Jesuit Outreach, Segundo Barrio
- Established: 1892; 134 years ago
- Type: Sacred Heart Church outreach
- Purpose: Outreach to Hispanics
- Headquarters: Sacred Heart Church
- Location(s): El Segundo Barrio El Paso, Texas, USA;
- Region served: El Paso & Juarez
- Official language: Spanish & English
- Parent organization: Jesuits Central & Southern
- Affiliations: Jesuit, Catholic
- Endowment: $1,500,000 (for education)
- Website: SHsocial

= Jesuit Outreach, Segundo Barrio =

Christian organization

Jesuit Outreach, Segundo Barrio began with the founding of Sacred Heart parish in 1892. It has provided numerous programs initiated by Jesuits to respond to the human needs of Hispanics in the border area of El Paso, Texas, and Juarez, Mexico.

==History==

===Beginnings===
In the 1870s Jesuits from Naples, Italy, came to the El Paso area and established a string of more than 30 parishes, laying the foundation for the diocese of El Paso. Jesuit Anthony J. Schuler was consecrated the first Bishop in 1915. In 1892 these Jesuits had founded Sacred Heart parish in El Paso to respond to the needs of the people up and down the Rio Grande Valley and on both sides of the border. An introduction to the people who characterize El Segundo Barrio was carried on PBS in 2010. El Segundo has been described as one of Texas' most famous barrios.

===Modern Era===
One Jesuit whose outreach to the neighborhood is remembered is Harold Rahm, a pastoral associate at Sacred Heart Parish from 1952 to 1964. In 1952 he formed Guadalupano Club and the following year obtained and outfitted Our Lady's Youth Center for sports and other activities. He also opened Camp Juan Diego for a get-away. All these redirected the energies of gang members and at-risk youth in the area. He also founded an employment office, a thrift store, a credit union, and homes for young people. The La Fe Family Health Center, was originally named Father Rahm Clinic in honor of his work.

Rahm used his bicycle to deliver breakfast to the elderly, and found that with a bicycle he could get closer to where the youth hang out. In El Paso he began his lifelong work of addressing drug addiction, before his religious superiors sent him to Brazil.

In 2015, at 96, Rahm came back from Brazil to receive the first ever "Segundo Barrio Person of the Year" award.

Richard Thomas, who took over from Rahm, remained in the job from 1964 until his death in 2006. He continued the work with the students at Public High School Bowie.

In 1996 Rafael Garcia expanded the educational offerings of the parish under the name Pastoral Social Center, providing 46 semester hours of multi-leveled educational opportunities a week for over 250 adults.

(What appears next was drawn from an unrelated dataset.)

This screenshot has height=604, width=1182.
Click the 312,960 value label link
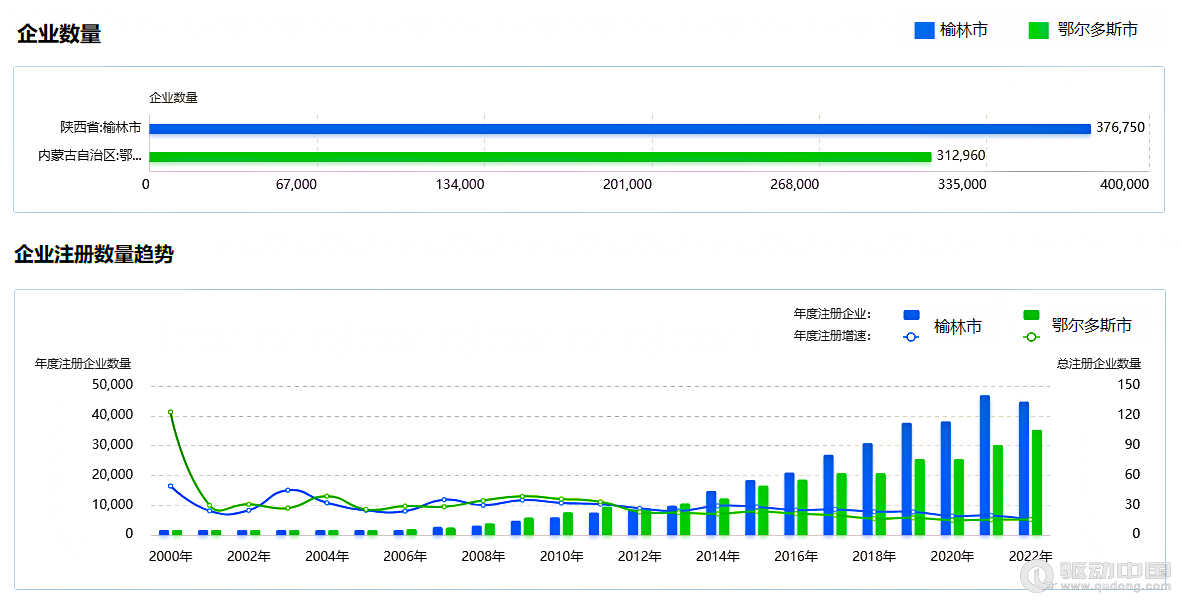tap(958, 156)
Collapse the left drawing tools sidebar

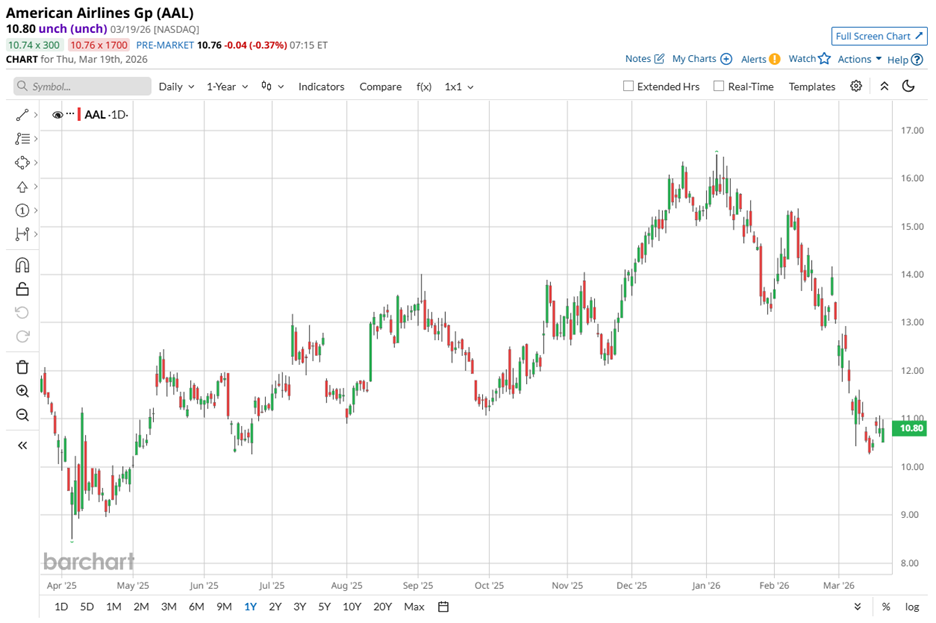coord(22,445)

Courses include Adult Basic Education (ABE), high school equivalency (GED) in both English and Spanish, and English as a second language (ESL), along with computer literacy and professional courses.

===Twenty-first century===
The Pastoral Social Center, with Ron Gonzales at the helm, continues its outreach, along with other programs.

Wall art is popular in El Paso, and the front of the center has "one of the most famous murals in all of Texas," telling the story of El Paso, including Rahm on his bicycle. This "Sacred Heart Mural" is also described as one of the "5 Best Street Art Locations in El Segundo Barrio", an area of "astounding street art".